Bernard Haitink naît le 4 mars 1929 à Amsterdam (Pays-Bas). Il commence l’étude du violon à neuf ans et la poursuit au Conservatoire de sa ville natale sous la houlette de Felix Hupka. Peu convaincu de la valeur de son propre talent, il restera longtemps persuadé qu’il ne doit sa carrière qu’à l’éviction de ses camarades juifs pendant l’occupation allemande. Il intègre à vingt-cinq ans le pupitre des violons de l’Orchestre philharmonique de la radio néerlandaise, avant d’en devenir rapidement, en 1954, le chef principal. La même année, il remporte un concours local de jeunes chefs. Ferdinand Leitner le remarque, parachève sa formation et lui confie, en 1955, le poste de second chef de l’Orchestre de l’Union des radios néerlandaises.

En 1956, il remplace au pied levé Carlo Maria Giulini à la tête du Concertgebouw d’Amsterdam pour un Requiem de Cherubini. Ce succès marque les esprits. En 1961, il succède à Eduard Van Beinum comme directeur musical de cette prestigieuse phalange. Cette alliance durera vingt-sept ans et ne sera rompue qu’en 1988, quand son refus d’accepter un plan de réduction des effectifs précipite son départ. Depuis plusieurs années, sa réputation a franchi les frontières. De 1967 à 1979, il va présider aux destinées de l’Orchestre philharmonique de Londres. Il remplace John Pritchard à la direction du festival de Glyndebourne (1978-1988) et assume les fonctions de directeur musical du Covent Garden de Londres (1987-2002). Bernard Haitink est réclamé par les ensembles les plus illustres : l’Orchestre de Boston (1995), la Staatskapelle de Dresde (2002-2004) ou encore l’Orchestre symphonique de Chicago (2007-2010). Il donne son dernier concert, à la tête de l’Orchestre philharmonique de Vienne, en septembre 2019 au cours du festival de Lucerne (Suisse) et meurt à Londres le 21 octobre 2021.

Énoncé A
Les affirmations suivantes sont-elles conformes à l'extrait sur Bernard Haitink ? Répondez par oui ou non pour chacune, en citant mot pour mot le passage qui tranche. (i) Il a commencé le violon à neuf ans. (ii) Il a dirigé l'Orchestre philharmonique de Londres de 1961 à 1988. (iii) Il est mort à Amsterdam.
L'extrait et les enregistrements n'ont aucun lien entre eux.

Enregistrements à utiliser
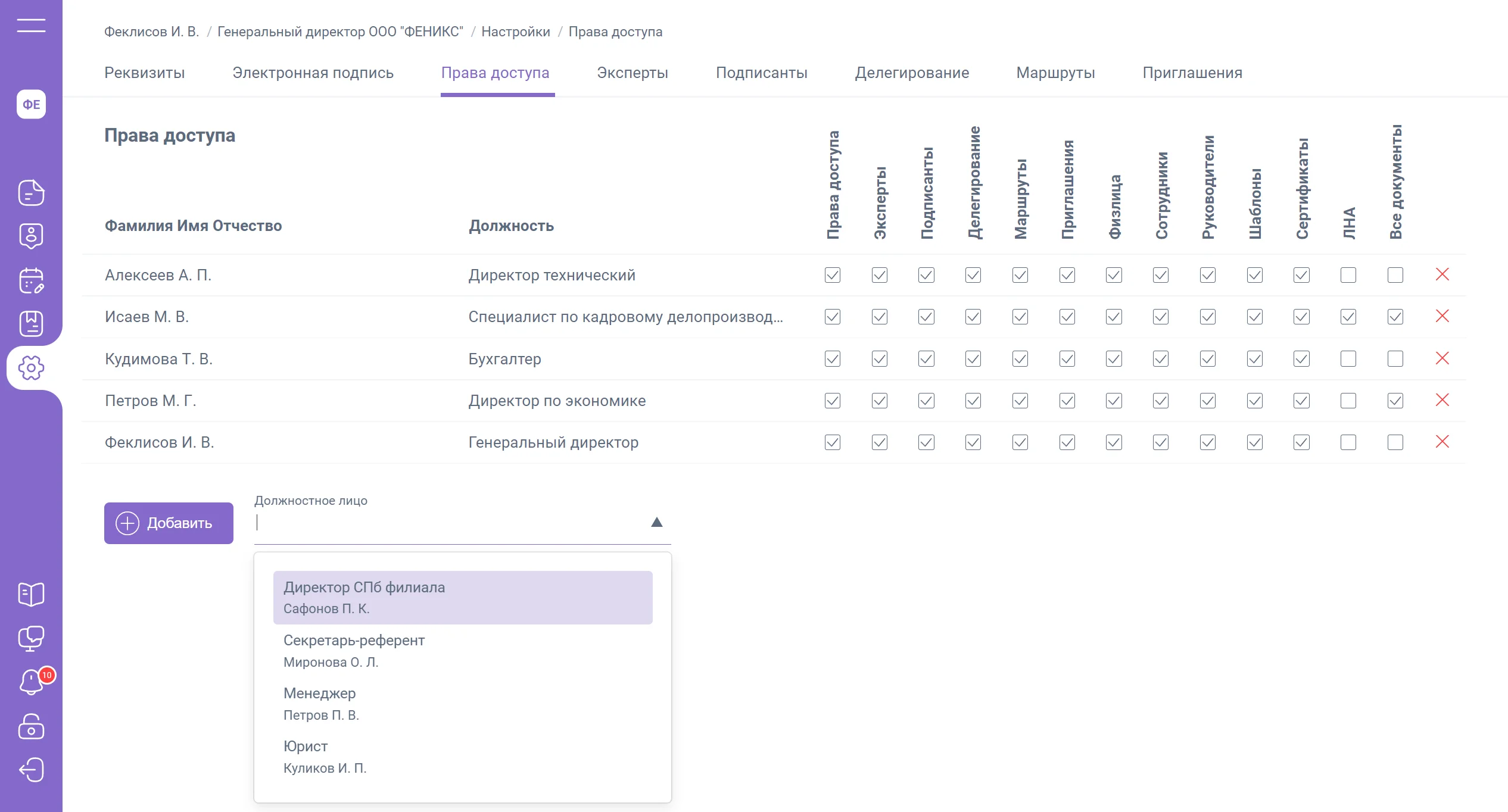The image size is (1508, 812).
Task: Uncheck Права доступа checkbox for Феклисов И. В.
Action: tap(832, 442)
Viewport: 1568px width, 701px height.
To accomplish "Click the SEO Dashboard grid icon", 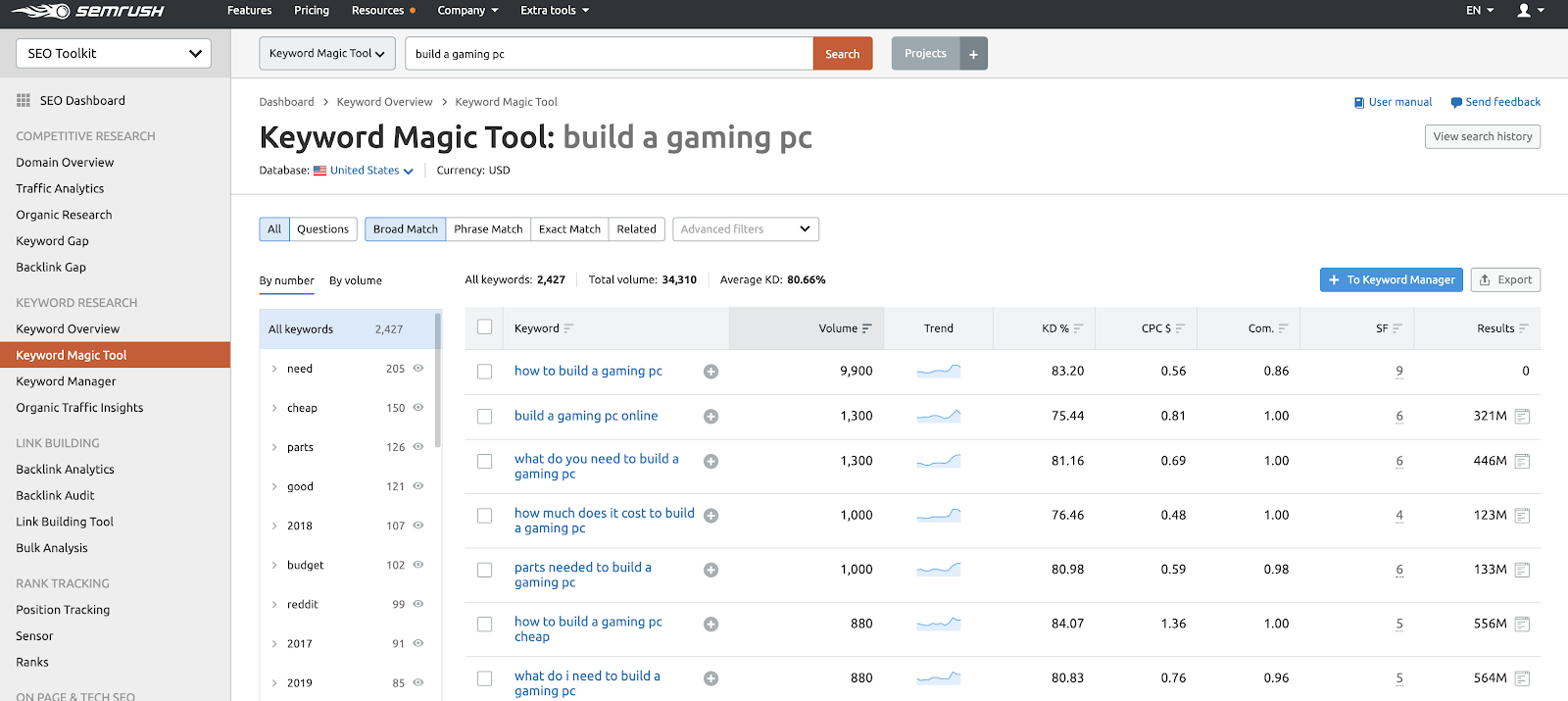I will coord(24,101).
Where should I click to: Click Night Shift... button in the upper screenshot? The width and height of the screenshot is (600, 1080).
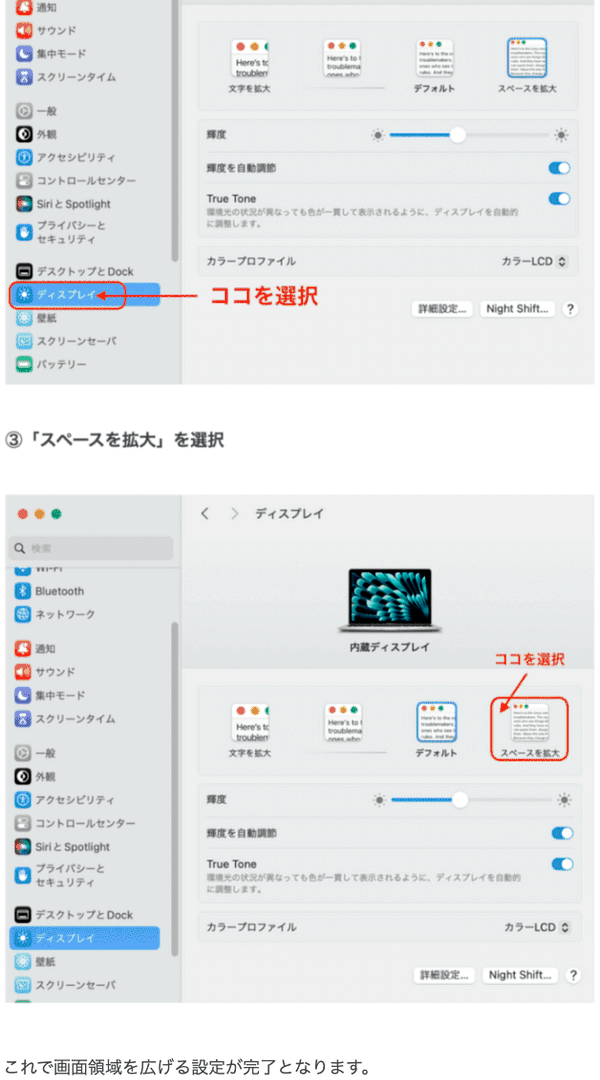pos(515,309)
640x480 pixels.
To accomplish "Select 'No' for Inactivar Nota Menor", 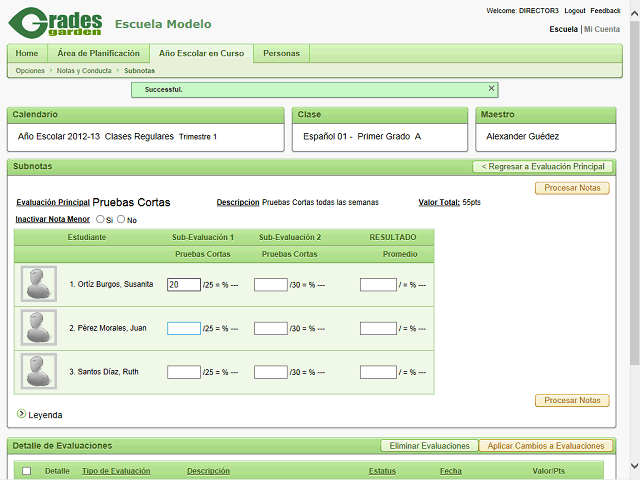I will [x=121, y=219].
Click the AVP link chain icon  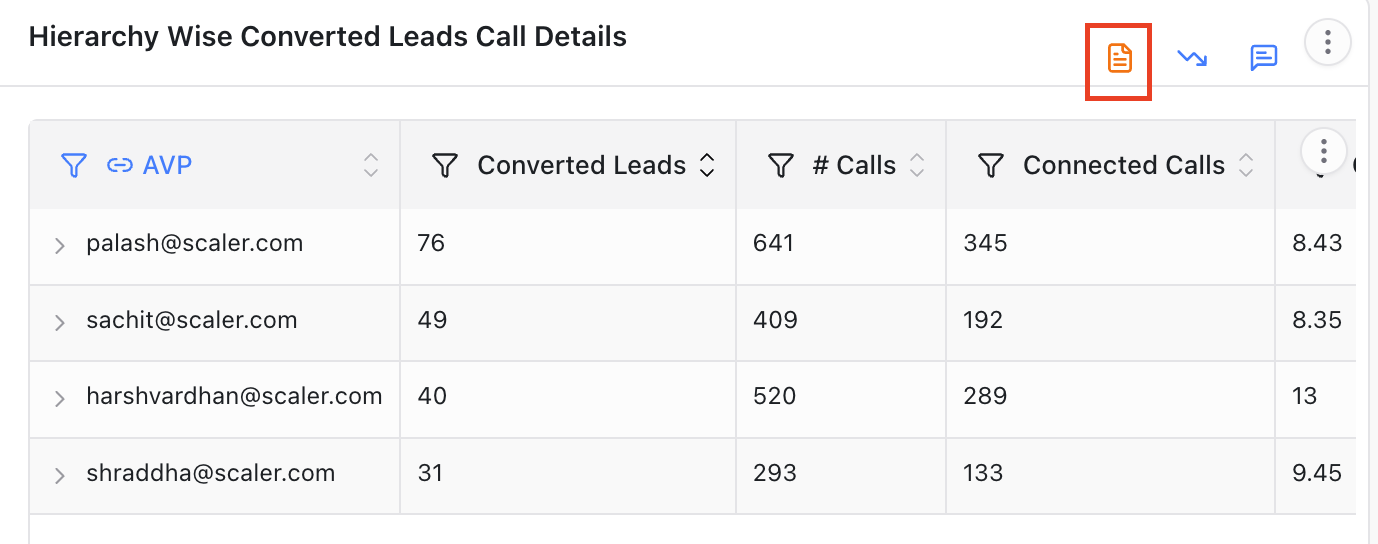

Énoncé B
Comptez les lignes des enregistrements où figure le mot « height », en tenant compte des majuscules et minuscules, puis donnez ce nombre sans rien d'autre.

Réponse finale A
(i) Oui : « Il commence l’étude du violon à neuf ans ».
(ii) Non : « De 1967 à 1979, il va présider aux destinées de l’Orchestre philharmonique de Londres ».
(iii) Non : « meurt à Londres le 21 octobre 2021 ».

Réponse finale B
2